A buyer could make up the difference in cash. If a buyer really wants the property, they can also choose to make up the difference between the appraisal value and the loan value in cash.
Both FHA and VA loans require certain items to be repaired as outlined in their respective guidelines. The appraisal will contain a list of mandatory repairs and estimated repair costs. The main factors that can stop or delay closing on a FHA loan by an appraiser is whether the property is on septic and well rather than public utilities, the remaining life of the roof, and exposed wiring. For example, there is the additional cost and time to get a water test as well as estimating the cost to connect to public or community water/sewage disposal system. If repairs are necessary, a buyer will have three options:
A buyer can ask the seller to make the repairs. If they are minor repairs, most sellers will make the corrections. However, major repairs could require some negotiations.

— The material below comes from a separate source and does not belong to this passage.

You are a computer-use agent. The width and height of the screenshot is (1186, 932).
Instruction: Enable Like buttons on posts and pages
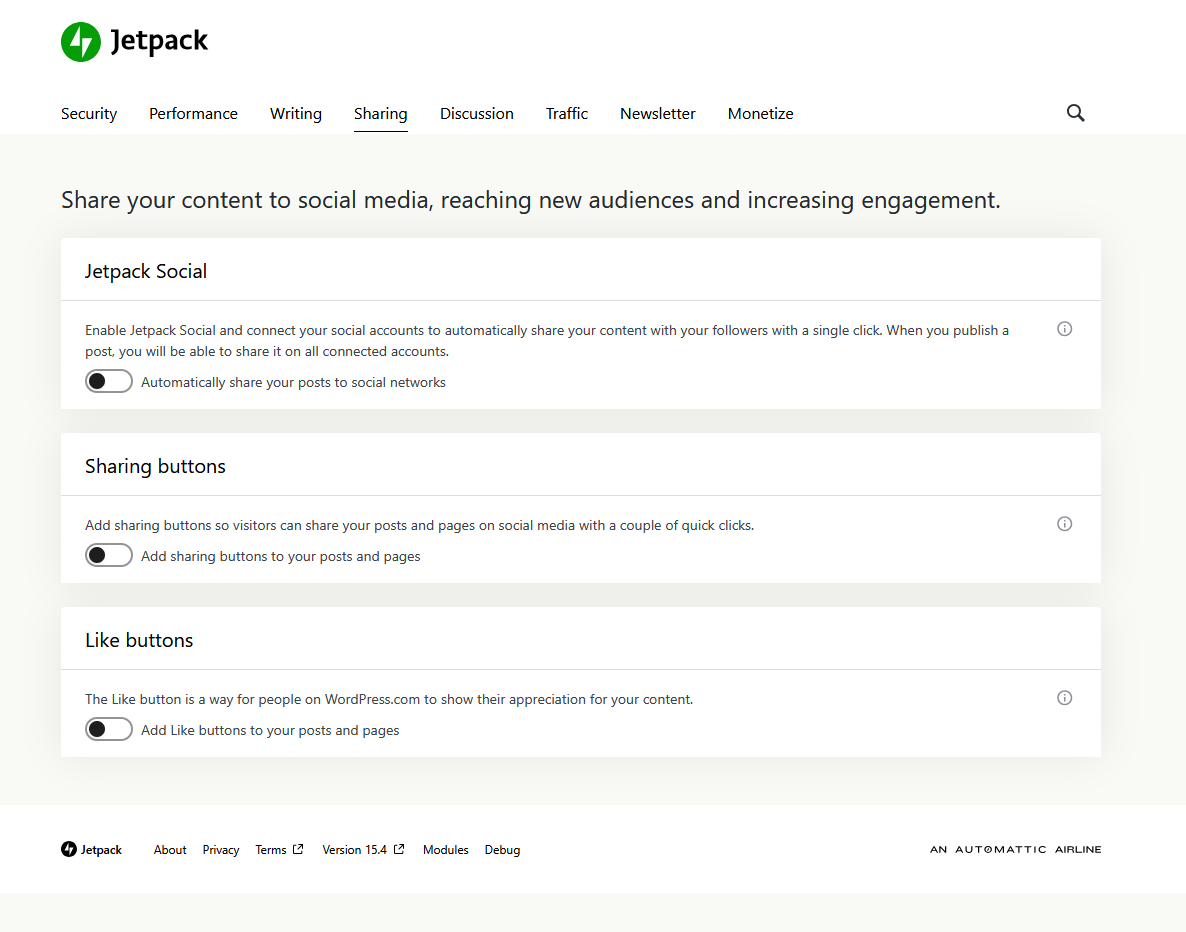[109, 730]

A buyer could walk away from the deal. Sometimes the repair costs are so high that a buyer should just walk away from the deal. Although the buyer would be out the cost of the appraisal, the buyer will get there earnest money back since the contract is contingent on obtaining a loan.
A buyer could complete the repairs by themself. Sellers may refuse to do any repairs, even though they know that loan will not be approved and a sale will be lost. In this situation, buyers sometimes volunteer to handle the repairs themselves. I would not suggest making repairs on property that you do not own. What happens if the property does not close?
If you are interested in buying a new home or any other home (new or existing), please contact me (Alan Lane with Keller Williams Realty at 2119 W Brandon Blvd, Brandon, Florida 33511) and I can help you find a new home in the Tampa Bay Area. My email address is firstname.lastname@example.org or call me at 813.205.9280. If you are just starting your search, you can search the MLS for homes on my website at this link.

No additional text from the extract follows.